Created in honor of Jack Ewing and his love for supporting the youth, Blythe Family Fitness will begin its fourth year of 'Jack's After-School Program.'

Jack’s After-School Program for students in 4th through 8th grade will be starting its fourth year at Blythe Family Fitness on September 4 as a way for students to destress and have fun after school in a healthy way.

In an electronic-free zone, the program allows students to play games like hockey, kickball, dodgeball, tennis, soccer, board games and charades with full participation and attention.

The program, created in honor of Jack Ewing who passed away in 2015, will be held on Tuesday’s and Thursday’s from 3:45 to 5:30 p.m.

Sign up is available at Blythe Family Fitness or the recreation department, and the fee is $20 a month per kid; if students qualify for free lunches at school, then the program is free for them to participate in.

“When he passed away, people were giving donations in honor of Jack, and the family asked if I would start this,” said Kristina Kaufman, executive director of Blythe. “I said yes, I would be more than happy to because Jack was all about the kids and interacting with them.”

Jack felt that kids should be engaged and present in whatever it was they were participating in though,  Kaufman said, so that is why the program was designed to be electronic-free.

“We incorporated a healthy snack, we do homework time, and then we just play,” Kaufman said. “We play all kinds of games but we try to incorporate the community too.”

“The thing that I love the most is the interaction with the kids,” Kaufman said. “All the donated dollars that people have donated in the name of Jack is basically what’s helping to support this program.”

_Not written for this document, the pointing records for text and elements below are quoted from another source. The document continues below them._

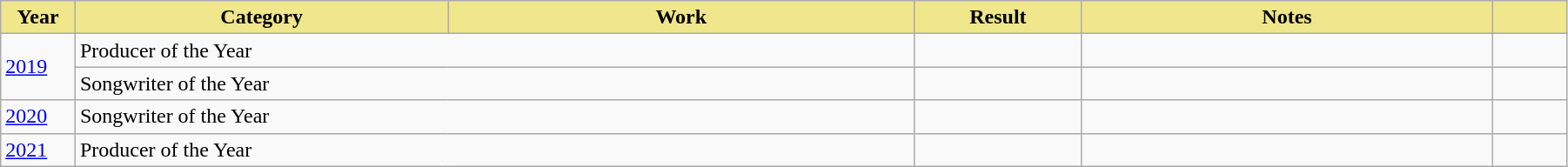
Notes (1286, 17)
Year (38, 17)
Work (681, 17)
2020 (38, 117)
Result (999, 17)
2019 (38, 67)
2021 (38, 150)
Category (261, 17)
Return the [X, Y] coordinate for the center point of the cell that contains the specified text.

If students have extra-curricular activities or school functions after school, Kaufman said that they do encourage the kids to attend those events so they can mingle with their peers and be engaged with their school activities.


“It helps with communication and just not being so sedentary all the time, getting movement,” Kaufman said. “We do exercise in a fun way. Like, a lot of these kids are not in sports, they don’t want to be in sports, and so we’re showing them that they can still have fun.”

The bonds formed with the kids in the program are very important, Kaufman said, because it helps the kids build confidence and communication skills while getting exercise in the process.